* _Required work_
Can you render the data lines starting at the line that contains "Click the today I choose joy text" and ending at the line that contains "Screen dimensions: 1205x980" as a Markdown table with the columns Row and Line, skipping blank lines and leaving the pictures out?

* _Entries on locating words and elements_
....
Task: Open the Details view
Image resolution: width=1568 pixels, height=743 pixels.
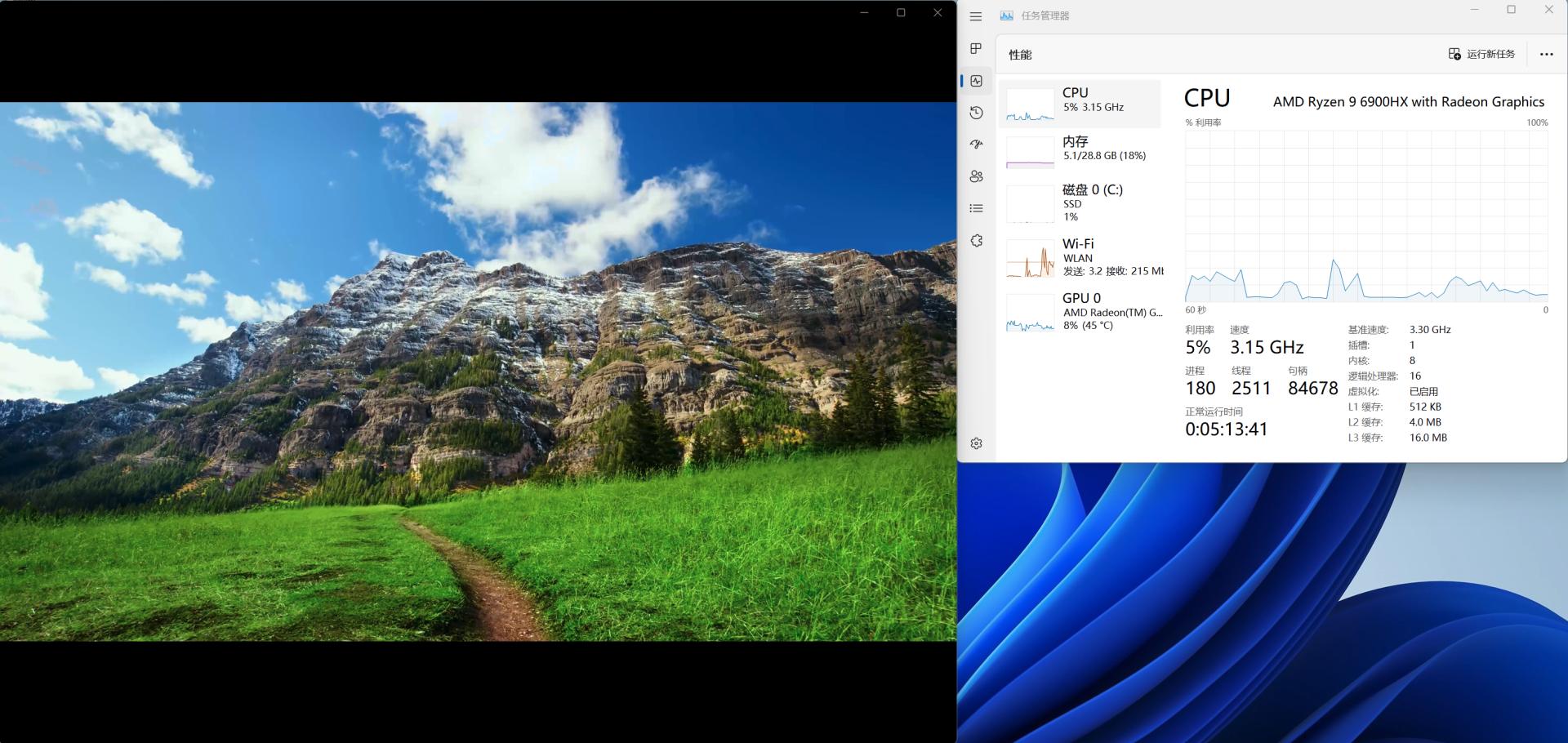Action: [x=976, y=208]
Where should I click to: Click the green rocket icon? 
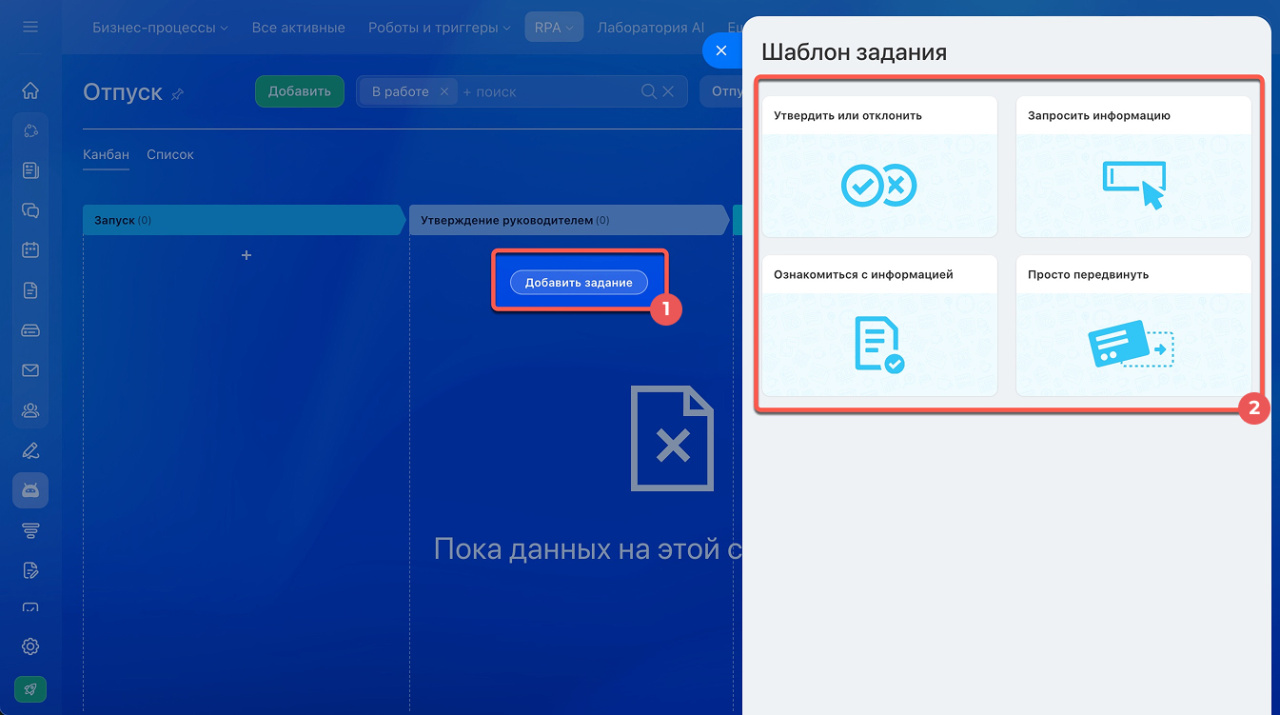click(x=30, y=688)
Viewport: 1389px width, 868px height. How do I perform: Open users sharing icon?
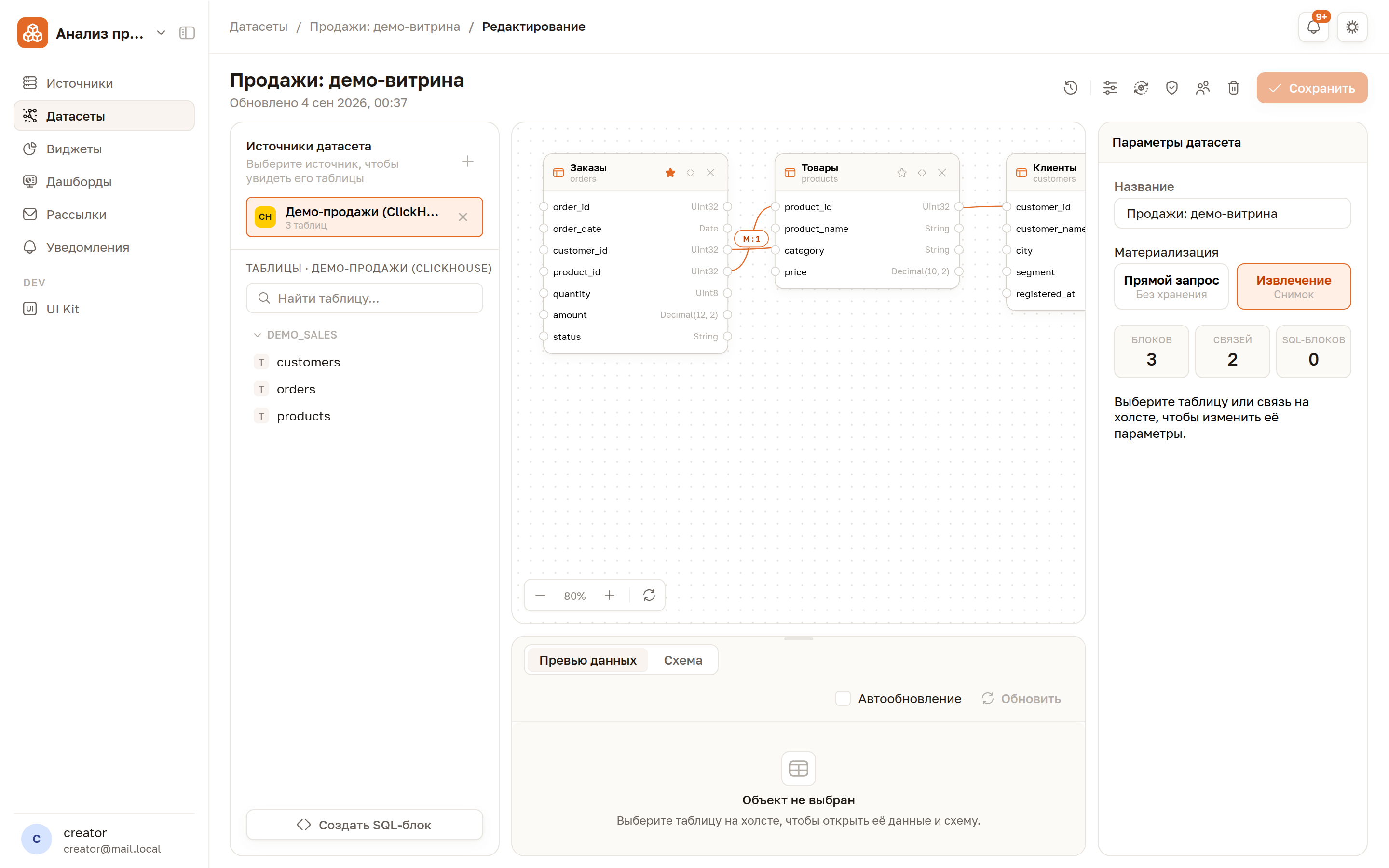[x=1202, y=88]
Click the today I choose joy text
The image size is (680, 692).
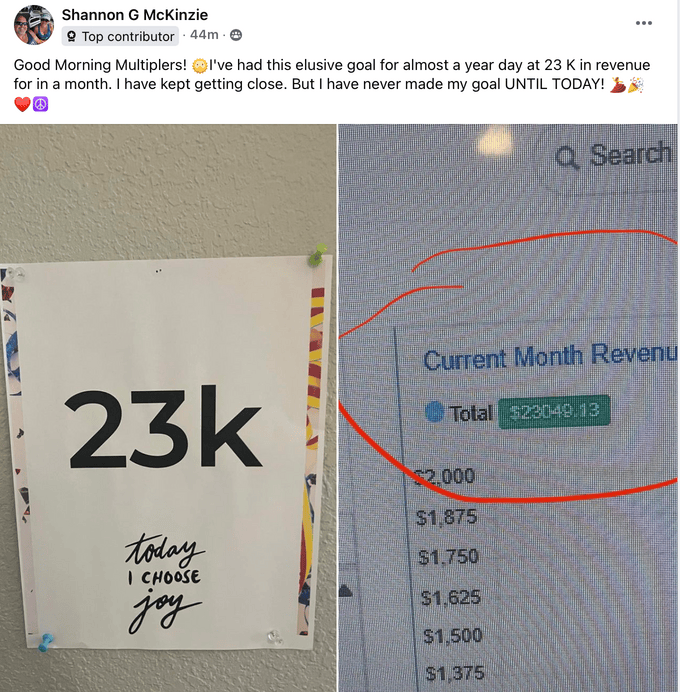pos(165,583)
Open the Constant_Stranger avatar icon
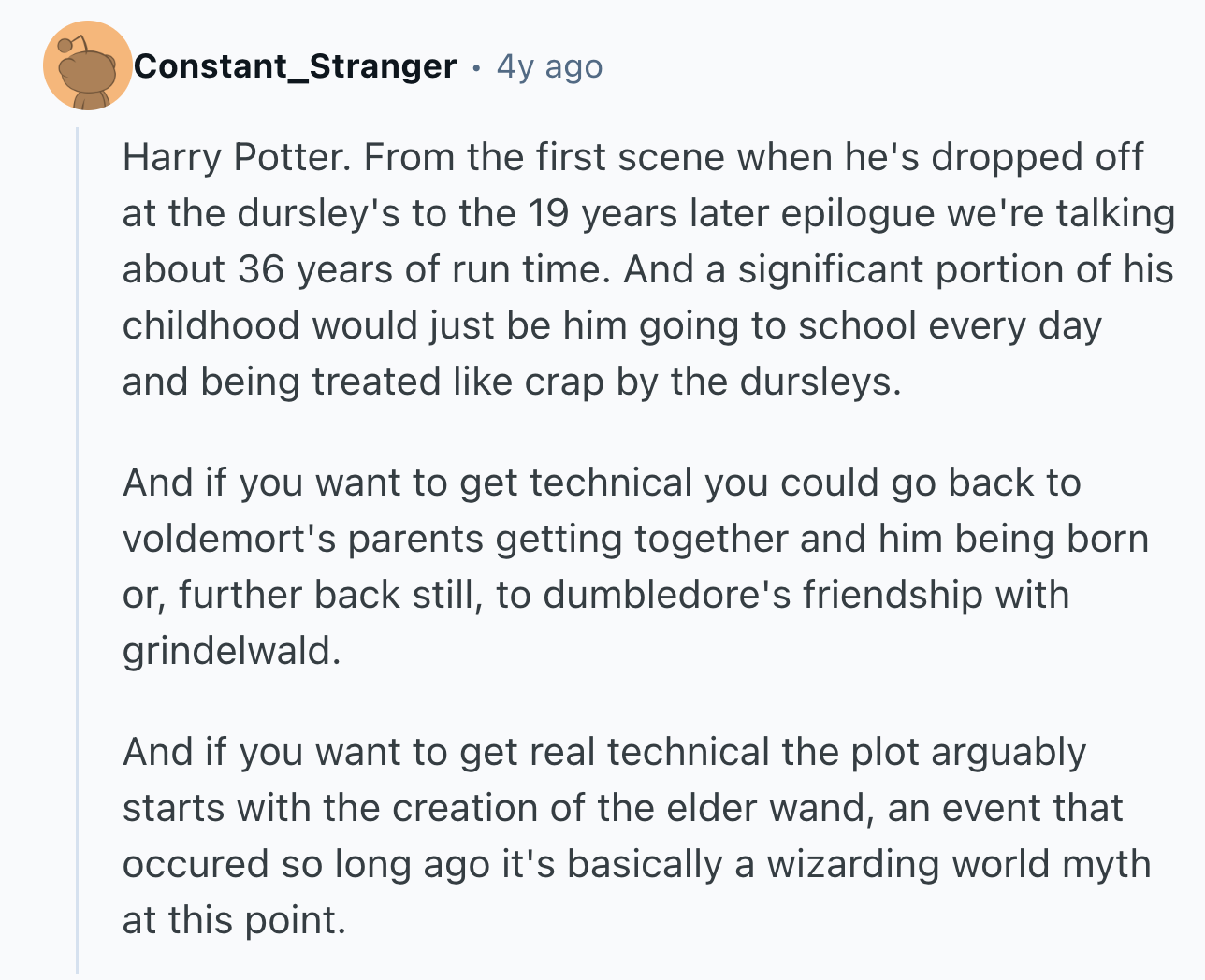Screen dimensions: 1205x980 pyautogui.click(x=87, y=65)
....
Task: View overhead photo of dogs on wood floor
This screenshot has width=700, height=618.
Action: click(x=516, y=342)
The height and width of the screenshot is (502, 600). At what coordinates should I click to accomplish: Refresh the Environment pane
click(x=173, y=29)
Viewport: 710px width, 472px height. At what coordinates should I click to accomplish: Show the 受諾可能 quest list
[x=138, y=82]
....
* _Solution for this exercise_
| Row | Line |
|---|---|
| 1 | Click the today I choose joy text |
| 2 | The image size is (680, 692). |
| 3 | pos(165,583) |
| 4 | Open the Constant_Stranger avatar icon |
| 5 | Screen dimensions: 1205x980 pyautogui.click(x=87, y=65) |